Lawmakers rescinded the militarywide COVID-19 vaccine mandate through a provision added to the 2023 National Defense Authorization Act. Still, concerns linger about how unvaccinated service members will be treated. Last year, Navy Secretary Carlos Del Toro said allowing many service members to go unvaccinated will end up dividing the military into two categories: “Those that can’t deploy and those that can deploy.”

Ms. Runyan said Mr. Del Toro’s view is typical of military leaders, “despite lower-level commanders supporting subordinates who submitted [religious accommodation requests for the vaccine mandate] and determining that no compelling interest existed for requiring vaccination and denying [religious accommodation requests].”

Speaking with NTD News after the hearing, Ms. Runyan said unvaccinated troops could struggle to stay in the military because of career disruptions and bad performance reports they received for remaining unvaccinated.

“The harms are still ongoing, to say the least. The individuals who suffered these coercive and discriminatory practices, they are one to three years behind their peers,” she explained. “And frankly, they were just removed from their duties. So if you don’t have good performance reports, you’re very likely not going to promote, so potentially their careers could end in a few years.”

Ms. Runyan also warned that while the military’s COVID-19 vaccine has ended, “there’s nothing preventing” the military from pursuing similar vaccine policies in the future.

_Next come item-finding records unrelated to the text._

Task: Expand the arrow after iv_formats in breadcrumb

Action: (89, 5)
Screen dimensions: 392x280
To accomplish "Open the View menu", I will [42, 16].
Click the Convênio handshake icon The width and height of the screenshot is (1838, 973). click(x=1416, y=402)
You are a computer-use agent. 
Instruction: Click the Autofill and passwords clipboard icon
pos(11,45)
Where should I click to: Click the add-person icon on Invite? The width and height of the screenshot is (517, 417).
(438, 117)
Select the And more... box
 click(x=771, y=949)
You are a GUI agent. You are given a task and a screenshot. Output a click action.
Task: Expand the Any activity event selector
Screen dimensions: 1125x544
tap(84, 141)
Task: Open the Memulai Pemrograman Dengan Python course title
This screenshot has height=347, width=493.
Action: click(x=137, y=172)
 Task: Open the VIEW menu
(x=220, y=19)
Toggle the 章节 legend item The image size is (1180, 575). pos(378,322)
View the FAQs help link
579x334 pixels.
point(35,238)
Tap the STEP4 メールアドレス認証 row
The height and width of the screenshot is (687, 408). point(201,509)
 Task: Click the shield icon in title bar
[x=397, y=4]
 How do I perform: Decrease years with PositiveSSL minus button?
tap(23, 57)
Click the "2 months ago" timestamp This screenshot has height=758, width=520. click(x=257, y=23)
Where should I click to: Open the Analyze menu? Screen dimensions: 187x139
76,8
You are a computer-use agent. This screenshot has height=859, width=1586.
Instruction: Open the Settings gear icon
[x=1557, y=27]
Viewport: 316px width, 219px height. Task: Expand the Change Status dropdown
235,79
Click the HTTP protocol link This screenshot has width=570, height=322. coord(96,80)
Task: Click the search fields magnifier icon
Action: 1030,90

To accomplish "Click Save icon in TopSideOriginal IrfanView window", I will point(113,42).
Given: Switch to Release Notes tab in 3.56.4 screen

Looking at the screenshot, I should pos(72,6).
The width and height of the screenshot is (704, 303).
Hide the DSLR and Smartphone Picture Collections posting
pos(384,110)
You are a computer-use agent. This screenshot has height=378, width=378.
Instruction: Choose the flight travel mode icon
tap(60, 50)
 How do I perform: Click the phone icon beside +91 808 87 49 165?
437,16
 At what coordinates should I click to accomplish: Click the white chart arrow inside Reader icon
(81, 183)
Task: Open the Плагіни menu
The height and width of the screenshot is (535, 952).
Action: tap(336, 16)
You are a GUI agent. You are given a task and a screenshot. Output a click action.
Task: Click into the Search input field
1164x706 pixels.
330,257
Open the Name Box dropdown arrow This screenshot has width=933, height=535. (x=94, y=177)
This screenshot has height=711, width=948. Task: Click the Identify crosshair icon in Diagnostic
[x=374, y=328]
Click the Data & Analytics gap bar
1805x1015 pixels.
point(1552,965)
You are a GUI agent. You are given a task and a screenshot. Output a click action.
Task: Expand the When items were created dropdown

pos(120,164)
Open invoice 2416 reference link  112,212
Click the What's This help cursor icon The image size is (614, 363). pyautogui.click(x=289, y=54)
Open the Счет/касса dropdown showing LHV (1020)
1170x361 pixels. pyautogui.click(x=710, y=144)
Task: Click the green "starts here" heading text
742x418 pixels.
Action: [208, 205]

Private Business Versus Government Mandates

Rep. Rich McCormick (R-Ga.) offered a non-interventionist perspective on vaccine mandates. Dr. McCormick, a medical doctor who served in the U.S. Navy and U.S. Marine Corps, said private businesses should be allowed to set their own vaccine requirements, though such requirements could be to their detriment.

“If you’re a private business, I don’t want the government to come and tell you whether you have to hire or fire anybody based on any status. That’s up to you as a business, you get to suffer those consequences,” he said.

Dr. McCormick said his hospital was among those that didn’t have a vaccine mandate and was able to hire nurses fired from other hospitals, amid a national shortage of nurses.

“We trusted if our nurses were around patients, 1000s of sick patients over the course of time that they had an immune system, they had those hard decisions to make,” he said. “And in fact, when other hospitals were firing theirs, we were like, ‘Come work for us.’ That’s good business, right? I let you decide with your feet where you’re gonna work, especially when there’s a severe nursing shortage.”

Dr. McCormick said when it comes to government-issued vaccine mandates, he believes there must be limits.

“I don’t want the government which is one of the biggest employers in the United States, deciding for people that they can’t make their own decisions,” he said.